▶ _Excerpted passage_:

━━━━

Cardboard Gangsters is a 2017 Irish crime film set in Darndale, Coolock, Dublin.  It was funded by Broadcasting Authority of Ireland.

Plot 
The film follows Jay and his friends as they attempt to take control of the Darndale drug trade from Murphy, who has controlled the Darndale drug trade for the last 30 years.

24 year old Jayson "Jay" Connelly, who lives with his friends in Darndale, Coolock with his friends Dano, Glenner and Cobbie; learns he is cut off from unemployment benefits due to a recent DJing gig. To make matters worse, he finds out his mother has been taking loans from Derra Murphy, the local crime lord, to pay for her debts and bills. Jay and his friends begin procure and deal drugs on Darndale territory, spiting Derra. All the while, Jay strikes up a relationship with Kim Murphy, Derra's wife, which ruins his budding relationship with Sarah, his girlfriend.

━━━━

▶ _Aim A_:
According to the film summary, which body funded Cardboard Gangsters?
The film summary and the records that follow it are unrelated to each other.

▶ _Supplied information_:
━━━━

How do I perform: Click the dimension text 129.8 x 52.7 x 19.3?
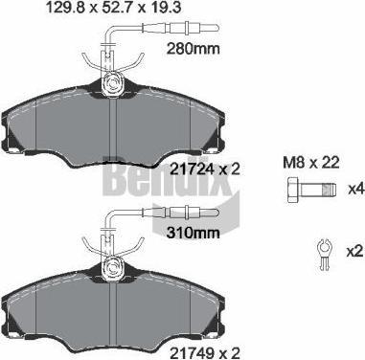114,7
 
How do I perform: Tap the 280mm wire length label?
194,49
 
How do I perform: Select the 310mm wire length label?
194,233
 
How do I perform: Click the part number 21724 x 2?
204,169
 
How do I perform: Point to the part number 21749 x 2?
204,353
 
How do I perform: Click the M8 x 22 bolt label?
311,163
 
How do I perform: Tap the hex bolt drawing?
310,190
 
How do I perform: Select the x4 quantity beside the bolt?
356,190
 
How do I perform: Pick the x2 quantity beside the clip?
355,252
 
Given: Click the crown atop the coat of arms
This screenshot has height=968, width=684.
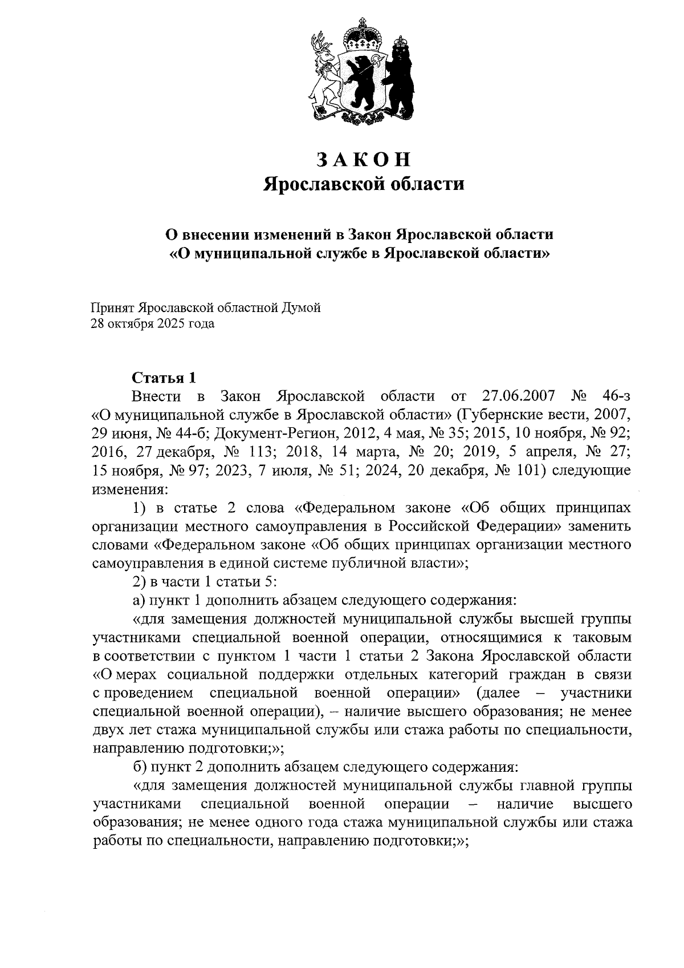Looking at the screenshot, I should point(362,36).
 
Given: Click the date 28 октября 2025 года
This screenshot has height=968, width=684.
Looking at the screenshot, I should point(153,325).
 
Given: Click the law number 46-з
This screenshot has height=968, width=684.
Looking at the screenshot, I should point(616,396).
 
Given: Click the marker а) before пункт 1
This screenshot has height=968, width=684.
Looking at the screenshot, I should point(139,601).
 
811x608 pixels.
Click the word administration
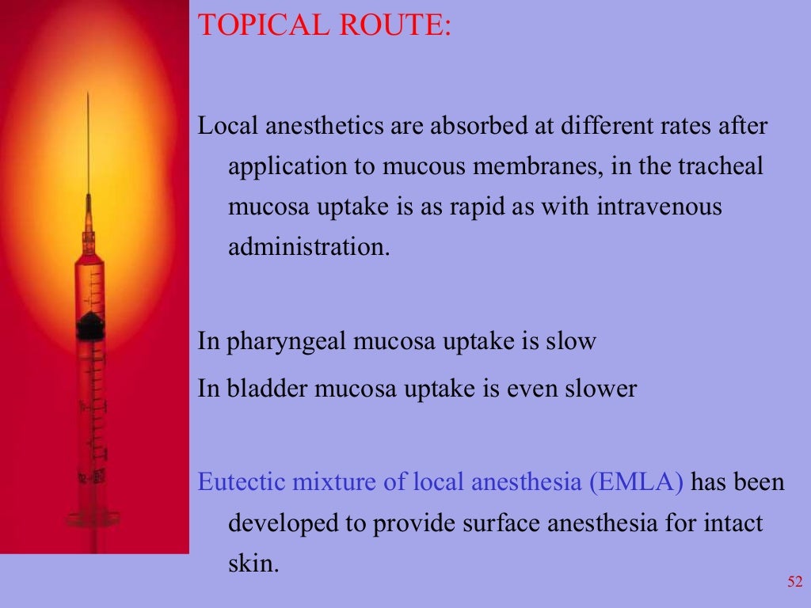point(309,248)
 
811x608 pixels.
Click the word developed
point(276,523)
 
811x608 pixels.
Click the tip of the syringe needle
point(88,95)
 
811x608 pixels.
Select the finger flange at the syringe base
point(93,519)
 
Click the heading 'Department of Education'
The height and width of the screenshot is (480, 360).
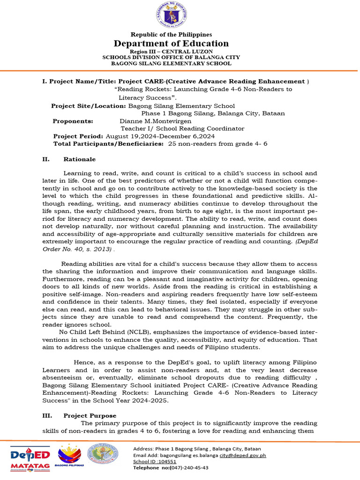click(x=171, y=44)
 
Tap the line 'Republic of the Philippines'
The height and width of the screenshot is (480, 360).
click(x=171, y=35)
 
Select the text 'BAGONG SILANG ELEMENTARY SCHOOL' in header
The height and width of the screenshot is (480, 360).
click(x=171, y=63)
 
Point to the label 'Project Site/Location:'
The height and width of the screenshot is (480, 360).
click(x=85, y=106)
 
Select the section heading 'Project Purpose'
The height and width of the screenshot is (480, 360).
click(x=90, y=416)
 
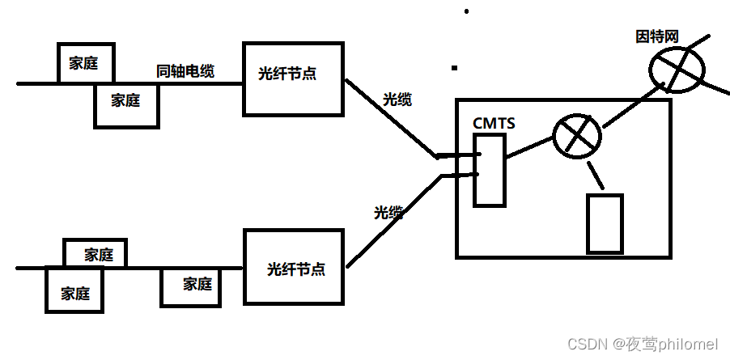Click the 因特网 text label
pyautogui.click(x=656, y=36)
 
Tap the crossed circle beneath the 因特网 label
pyautogui.click(x=677, y=67)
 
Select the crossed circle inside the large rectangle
pyautogui.click(x=576, y=136)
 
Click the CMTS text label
pyautogui.click(x=494, y=123)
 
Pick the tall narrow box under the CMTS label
pyautogui.click(x=490, y=169)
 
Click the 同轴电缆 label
pyautogui.click(x=185, y=71)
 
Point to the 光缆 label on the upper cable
pyautogui.click(x=397, y=100)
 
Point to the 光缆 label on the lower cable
pyautogui.click(x=388, y=213)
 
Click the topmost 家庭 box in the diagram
pyautogui.click(x=85, y=63)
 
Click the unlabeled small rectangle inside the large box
pyautogui.click(x=605, y=223)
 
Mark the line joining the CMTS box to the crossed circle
pyautogui.click(x=528, y=146)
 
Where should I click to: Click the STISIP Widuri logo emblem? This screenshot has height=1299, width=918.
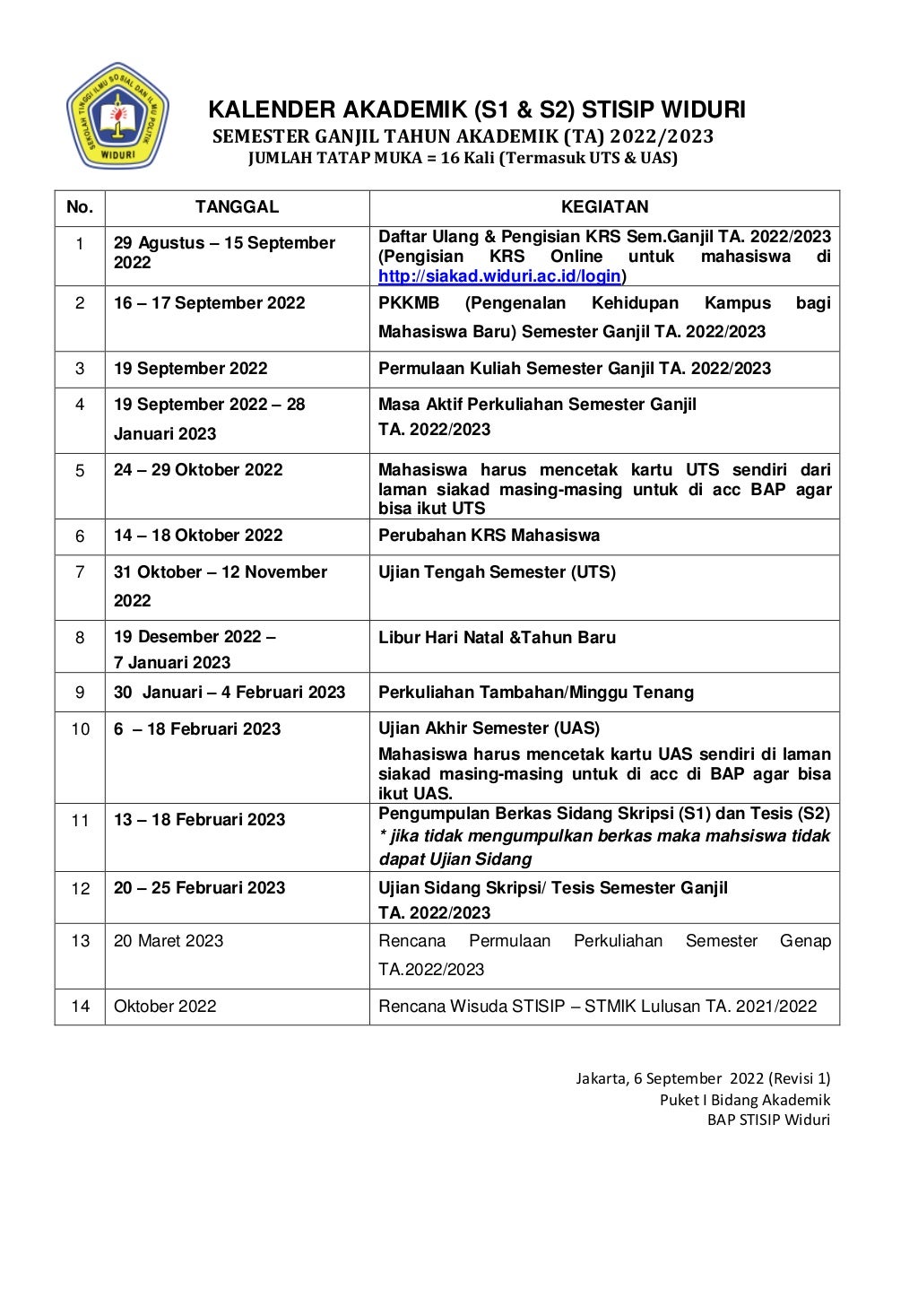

━━━━

▶ _Aim B_:
Return verbatim the stretch of the records from the line containing "Point to the 光缆 label on the upper cable" through the line containing "pyautogui.click(x=85, y=63)".

▶ _Answer A_:
The Broadcasting Authority of Ireland funded it.

▶ _Answer B_:
Point to the 光缆 label on the upper cable
pyautogui.click(x=397, y=100)
 
Point to the 光缆 label on the lower cable
pyautogui.click(x=388, y=213)
 
Click the topmost 家庭 box in the diagram
pyautogui.click(x=85, y=63)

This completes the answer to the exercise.